Purpose: To quantify fluorine 18 ((18)F) fluorodeoxyglucose (FDG) uptake in the palatine tonsils to identify a sensitive and specific metric for distinguishing physiologic asymmetric uptake from squamous cell carcinoma (SCC).
Materials and methods: This HIPAA-compliant retrospective study was approved by institutional review board. Informed consent requirements were waived. Twenty-six patients (seven female, 19 male; mean age, 53.46 years + or - 10.45 [standard deviation]) with tonsillar SCC were included. Twenty-six patients (seven female, 19 male; mean age, 61.77 years + or - 10.12) with head and neck carcinomas not involving the tonsils were included as control subjects. Tonsil standardized uptake values (SUVs) were measured bilaterally in each group.

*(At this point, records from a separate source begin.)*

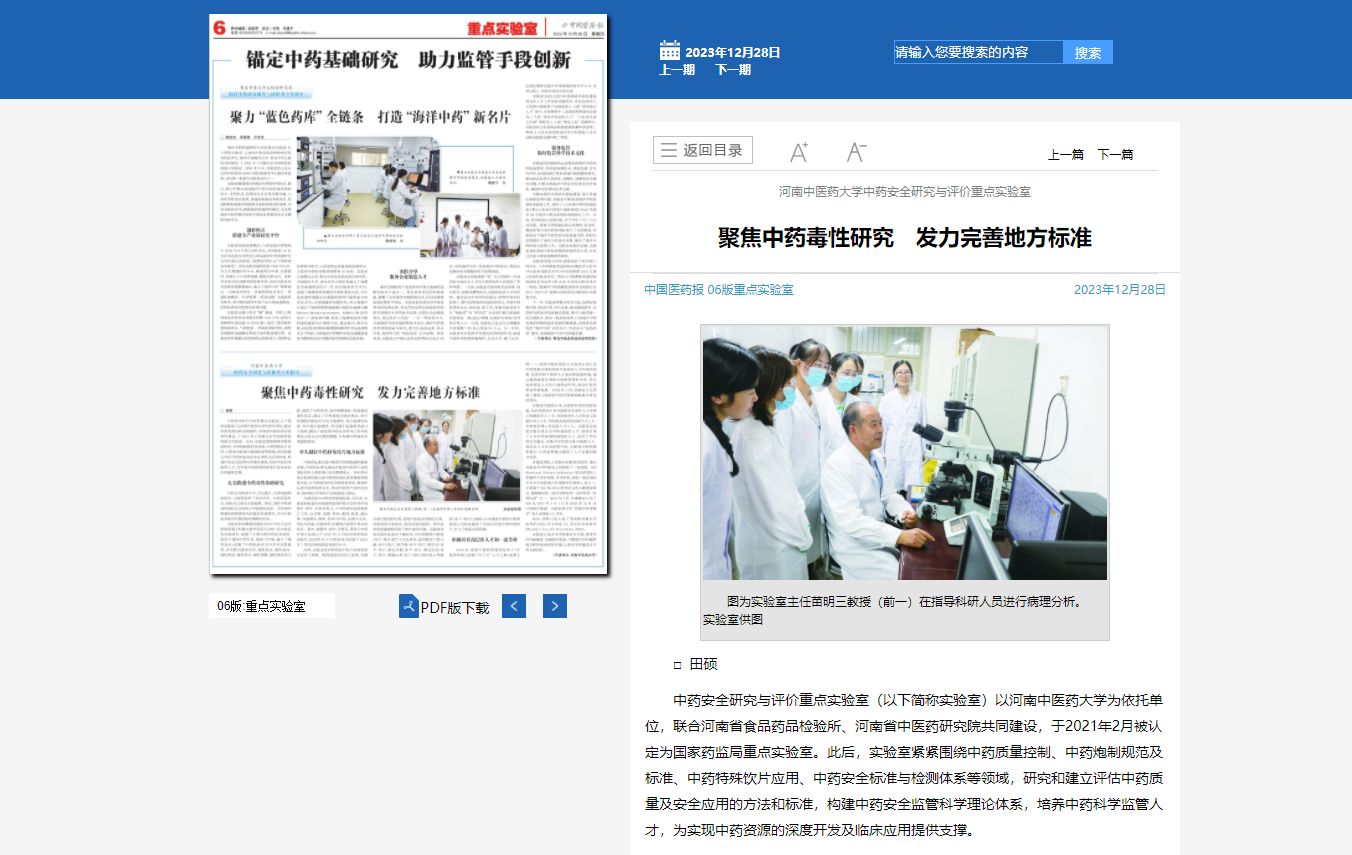Click 中国医药报 06版重点实验室 source link
Viewport: 1352px width, 855px height.
click(x=718, y=290)
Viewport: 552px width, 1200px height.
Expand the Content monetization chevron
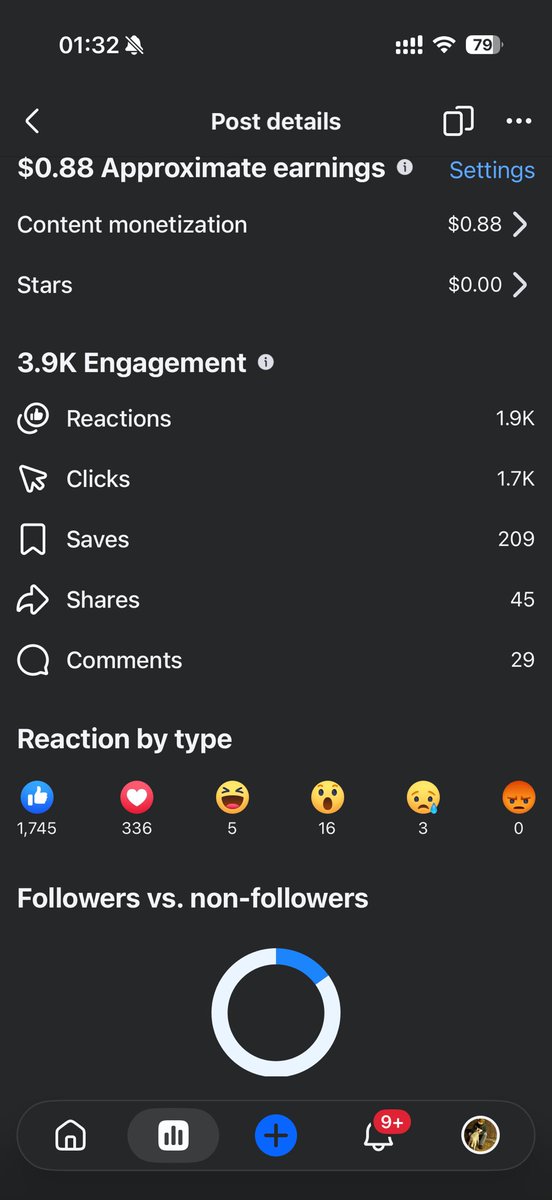[520, 225]
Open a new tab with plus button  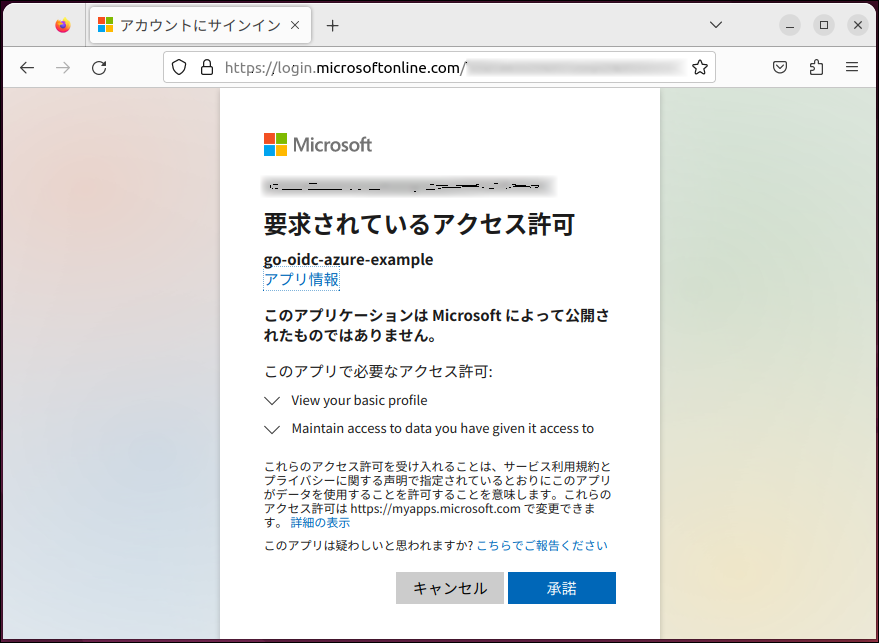click(x=333, y=26)
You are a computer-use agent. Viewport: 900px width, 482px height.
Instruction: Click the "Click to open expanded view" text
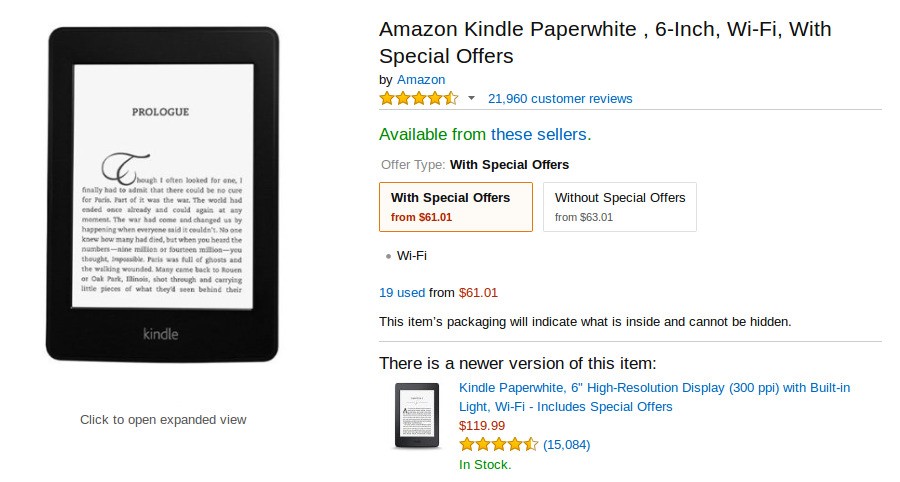(163, 420)
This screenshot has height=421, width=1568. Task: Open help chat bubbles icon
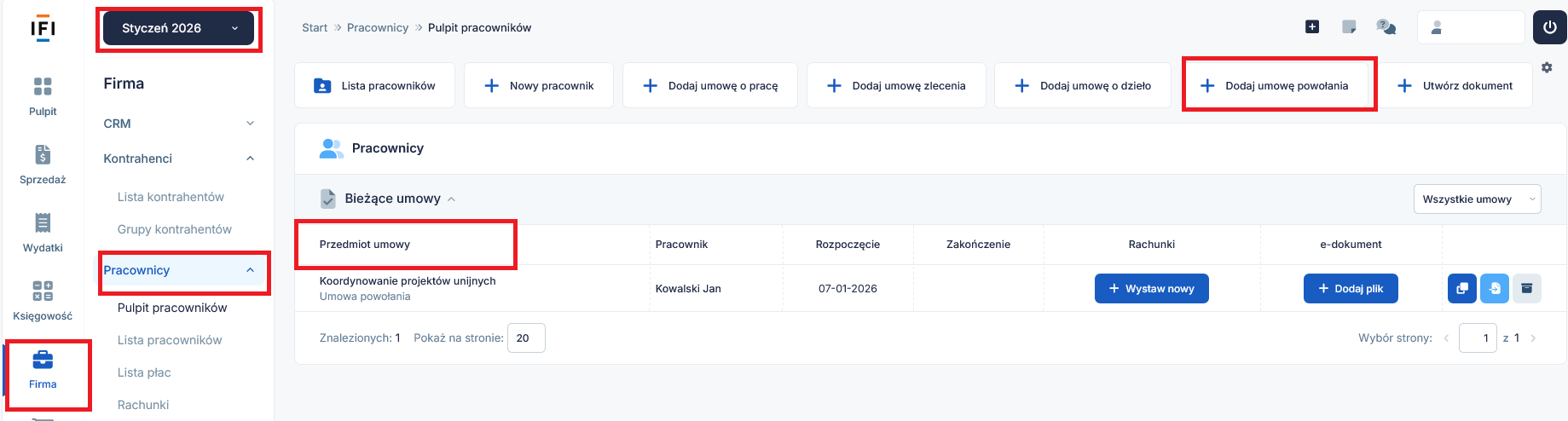(1386, 27)
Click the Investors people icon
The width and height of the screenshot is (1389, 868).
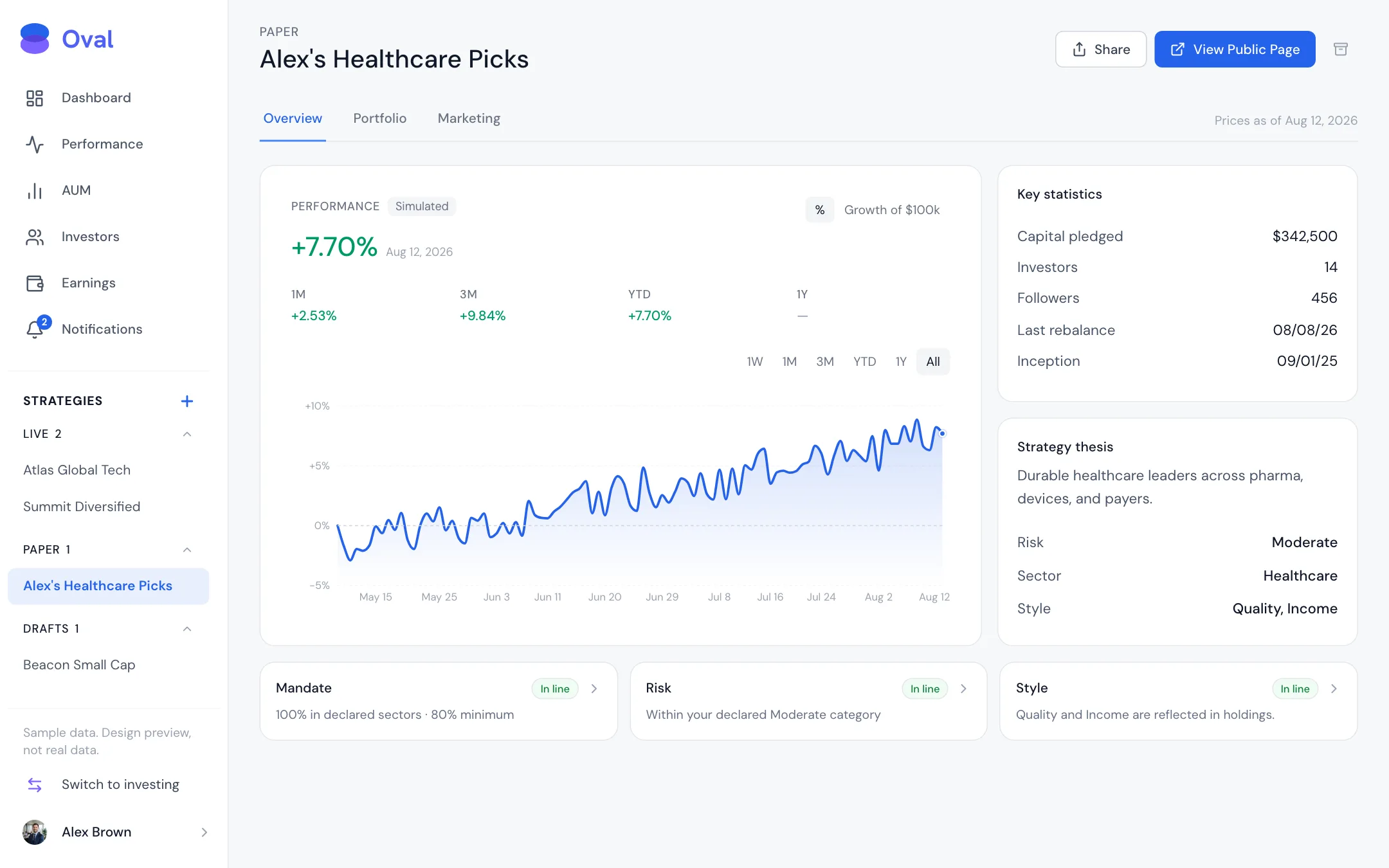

Independent-samples t test was used to compare mean SUVs, and Pearson correlation was used to evaluate association of FDG uptake between tonsils within control subjects.
Results: The mean maximum SUV (SUV(max)) of tonsil tumors was 9.36 + or - 4.54, which was significantly higher than that of contralateral cancer-free tonsils (2.54 + or - 0.88; P < .0001) and tonsils in control subjects (2.98 + or - 1.08; P < .0001). In patients with tonsillar cancer, the mean difference in SUV(max) between tonsils was 10.43 + or - 7.07, which was significantly greater than that in control subjects (0.62 + or - 0.54; P < .0001). The mean SUV(max) ratio between tonsils in patients with carcinoma was 3.79 + or - 1.69, which was threefold higher than in control subjects (1.18 + or - 0.13; P < .0001). For receiver operating characteristic analysis using SUV(max) ratio to differentiate benign uptake from SCC, the area under the curve was 1.00 (95% confidence interval: 1.00, 1.00). A cutoff ratio of 1.48 had 100% sensitivity and specificity.
Conclusion: The SUV(max) ratio represents an accurate imaging biomarker for differentiating tonsillar SCC from physiologic (18)F-FDG uptake.